Por fin, aquella figura gris entraba sin ruido en una casa negra.
Esta casa Alvarito la conocía muy bien, aunque no recordaba su nombre. Parecía la casa del Reducto; pero se diferenciaba de ella en ser más alta, más sombría y tener muchas más ventanas.
El hombre misterioso comenzaba a subir una escalera. Alvarito iba detrás. Eran unas escaleras interminables. Alvarito conocía muchísimo estas escaleras. No había visto otra cosa. Estaban llenas de puertas y se abrían en lucernas pálidas que parecían ojos. Se llegaba a un rellano y venía otro, y después otros…
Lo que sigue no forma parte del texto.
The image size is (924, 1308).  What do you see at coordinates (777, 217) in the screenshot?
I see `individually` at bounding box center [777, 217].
De pronto, el hombre gris se detenía en un descansillo, abría una mampara verde con un óvalo de cristal, que daba a una sala con unas cortinas, unos espejos y una alfombra. En la sala misteriosa, un señor melancólico, de negro, con una carta en la mano, la metía rápidamente en una carpeta.
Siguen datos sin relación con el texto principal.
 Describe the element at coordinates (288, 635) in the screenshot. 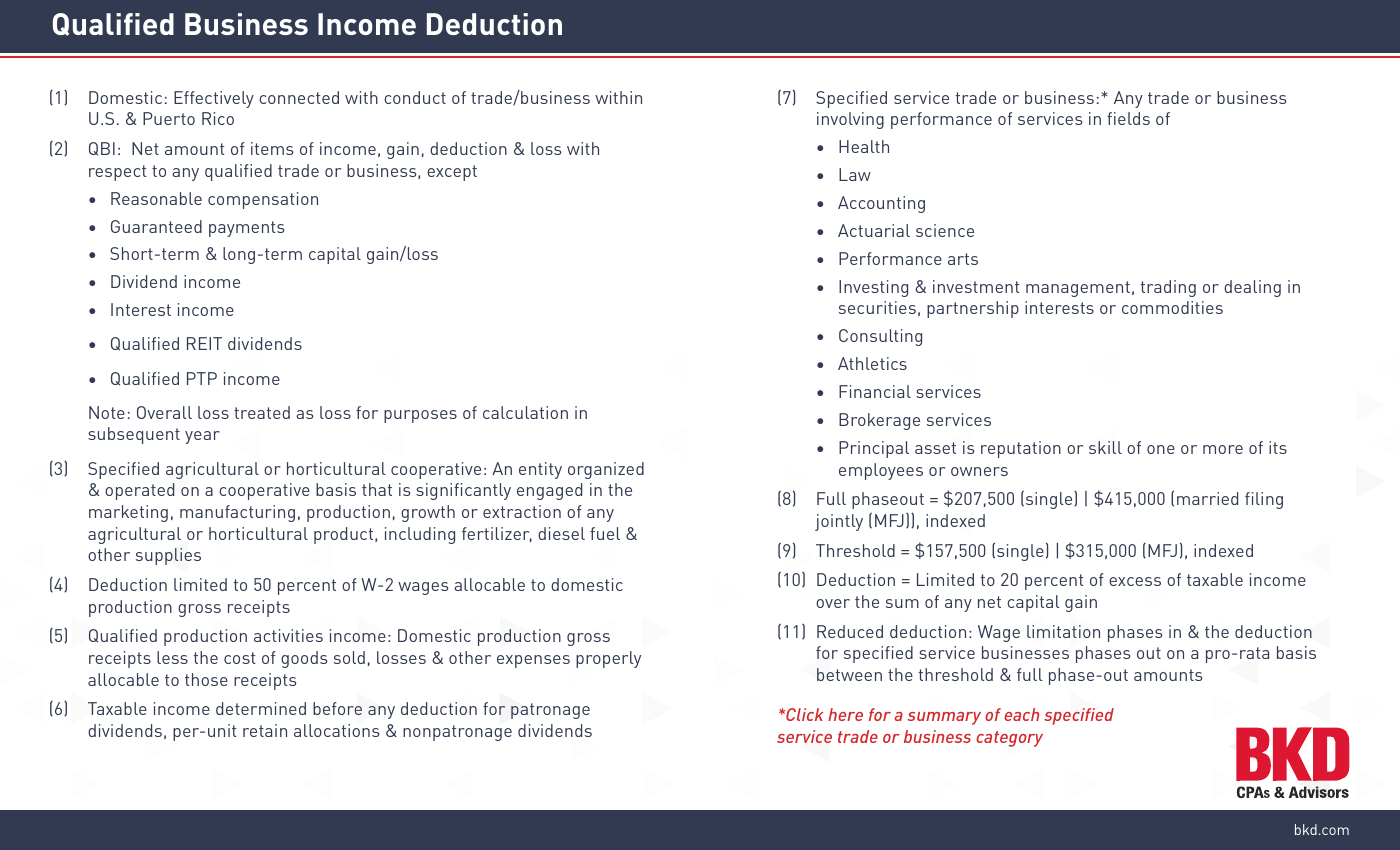

I see `activities` at that location.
El hombre gris abría otra puerta; Álvaro le seguía y se encontraba con otro señor que repetía la misma operación: cogía una carta de encima de la mesa y la guardaba con cuidado.
Por último, el hombre gris abría una tercera puerta y por ella se veía un campo con un río, y luego al joven Ollarra, que caía desde lo alto de una tapia y se rompía en pedazos en el suelo.
La indignación de Alvarito al ver estas fantasías iba en aumento. Dispuesto a aplastar al hombre gris, se lanzaba sobre él y le cogía, y al agarrarle se encontraba con sorpresa que no tenía más que ropa.
Desesperado, le entraban ganas de llorar, y entonces veía al Voceador con su traje gris, parecido al señor Silhouette, y a todas las figuras de cera alineadas en el almacén de Chipiteguy.
Alvarito sintió intenso deseo de tirarlas al suelo y de patearlas; pero notó que alguien le sujetaba los brazos y se despertó bañado en sudor.